LOBÃO - Nós não temos nenhuma ideia fixa no sentido de defender o sistema naquilo em que ele eventualmente não devesse ser defendido. Mas nosso sistema de transmissão de energia é considerado um dos melhores do mundo, senão o melhor.
FOLHA - Mas nenhuma falha foi identificada no apagão?
LOBÃO - Não. Já fizemos vários estudos, relatórios, e a conclusão é que tinha havido realmente fenômenos atmosféricos adversos. Bem, ainda estamos fazendo novas investigações. Se você me perguntar, eu quase diria que estou torcendo para que haja uma falha técnica para que ela possa ser corrigida daqui para a frente. Mas até agora não apareceu.
FOLHA - Segundo as previsões, o país volta a crescer acima de 5% neste ano. E várias usinas hidrelétricas em construção estão enfrentando problemas no seu cronograma de obras. Isso não coloca em risco o fornecimento de energia?
LOBÃO - Nós não trabalhamos com a possibilidade de racionamento de energia no Brasil. Além das hidrelétricas que estamos construindo, ou em fase de licitação e de recebimento das licenças ambientais, temos a solidez das termelétricas, que constituem uma energia cara e poluente. Todavia é um estoque de energia que possuímos, estoque estratégico. Falhando o sistema hídrico, seja porque não choveu, seja porque não se conseguiram as licenças a tempo, entrará em funcionamento o sistema térmico do país.

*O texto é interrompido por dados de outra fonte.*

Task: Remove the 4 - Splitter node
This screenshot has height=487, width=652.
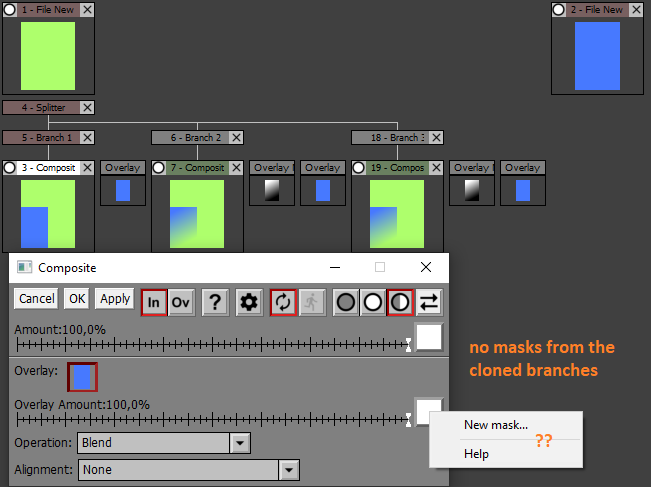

FOLHA - É a melhor solução?
LOBÃO - Não, é a pior solução. Mas é um estoque estratégico que possuímos.
FOLHA - Como o sr. classifica o embate no governo em torno das licenças ambientais para a construção de usinas hidrelétricas?
LOBÃO - Não quero qualificar as dificuldades que temos tido com o Meio Ambiente. Temos tido, sim, tais dificuldades intensamente cada vez mais. O caso de Belo Monte [no rio Xingu, no Pará] é um exemplo flagrante. Não se concedeu a licença, embora o ministro do Meio Ambiente [Carlos Minc] e o presidente do Ibama [Roberto Messias], numa reunião com o presidente, com a ministra Dilma [Rousseff], comigo e com outras autoridades, tenham nos garantido para o mês de novembro [passado] a emissão da licença ambiental.
FOLHA - Não veio?
LOBÃO - Eu, perguntado pela imprensa, declarei que na segunda-feira seguinte a licença seria concedida. Isso foi motivo para que um alto funcionário do Ibama dissesse que não estava concedendo a licença porque os ministros do Gabinete Civil e de Minas e Energia haviam marcado data para a concessão da licença. Ora, a data foi marcada pelo ministro do Meio Ambiente e pelo presidente do Ibama no Palácio do Planalto. Não era motivo para que a licença não fosse concedida.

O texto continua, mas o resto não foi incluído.